Duración: 153 minutos

Director: Akira Kurosawa

Elenco: Toshiro Mifune, Takashi shimura

Género: Drama, cine negro, thriller

Hay cineastas que han conseguido una obra maestra (que ya es mucho, no está al alcance de cualquiera), dos e incluso tres (que ya es excepcional y maravilloso), pero hay otros que han conseguido más de tres, e incluso más de cinco. Este es el caso del mítico Akira Kurosawa, mi cineasta favorito y el uno de los tres mejores de todos los tiempos. Con esta película van ya… nada más y nada menos que ocho obras maestras.
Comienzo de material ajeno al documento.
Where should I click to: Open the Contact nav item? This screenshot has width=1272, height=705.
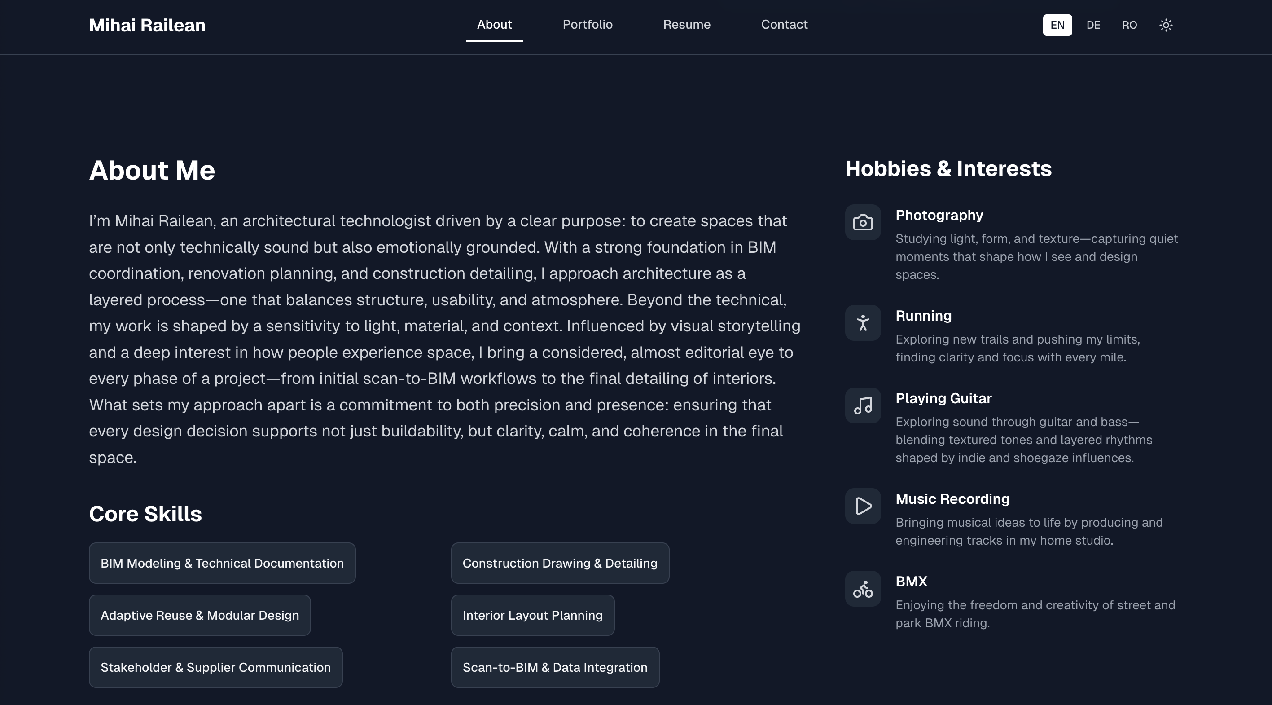[x=784, y=25]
Aparte de un ejercicio sobresaliente de suspense, tensión y potencia narrativa, es un profundo ejercicio dramático en el que Mifune se lleva el grandísimo protagonismo, vaya interpretación, de 10. Corrupción, especulación urbanística, chantaje, violencia y venganza se juntan en este apasionado filme, en el que Kurosawa, con su habitual maestría y perfección cinematográfica combina por un lado, la trama general del filme (con su excelso hilo argumental (estén atentos a cada detalle), con el profundo análisis psicológico y dramático de los personajes, principalmente de Mifune. El honor, el dilema moral, la ética y la familia enriquecen aún más esta compleja película, caracterizando sobresalientemente a los personajes, y a veces poniendo más matices a la trama; y el desgarrado poder humanista, con escenas antológicas y abrumadoras, antológicas, de una atmósfera sobrecogedora, de encuadres de suma belleza y cargados de símbolos. Es un film que te mantiene con tensión a un ritmo fantástico, unas veces frenético, y otras veces pausado, sobre todo si se trata sobre diálogos con análisis retrospectivo e íntimo. Y qué decir de la dirección de Kurosawa, pues como siempre, impecable, toda una maravilla, con esos travellings retro, y esa presentación de contextos con una composición de planos del más alto nivel, y sus famosísimos barridos en algunas escenas. Todo con una gran atracción visual en la que uno no deja de mantenerse atento al más mínimo detalle, y sobre todo una venganza muy peculiar, en una maravillosa fotografía e intensa puesta en la escena, característico de las películas de Kurosawa. Todo esto con un trasfondo social que te da a reflexionar, sobre el cuarto poder, sobre la presión de las grandes compañías, sobre el exceso de poder, sobre la megalomanía y la ambición exacerbada por mantener el poder, aparte del nepotismo y el enchufismo, impresionante. Lo que les sorprenderá también es que el grandioso Takashi Shimura hace un papel de “malo” en el filme, no habitual en él.

Sin duda una película excelente y mítica. Pues otro diez para Kurosawa.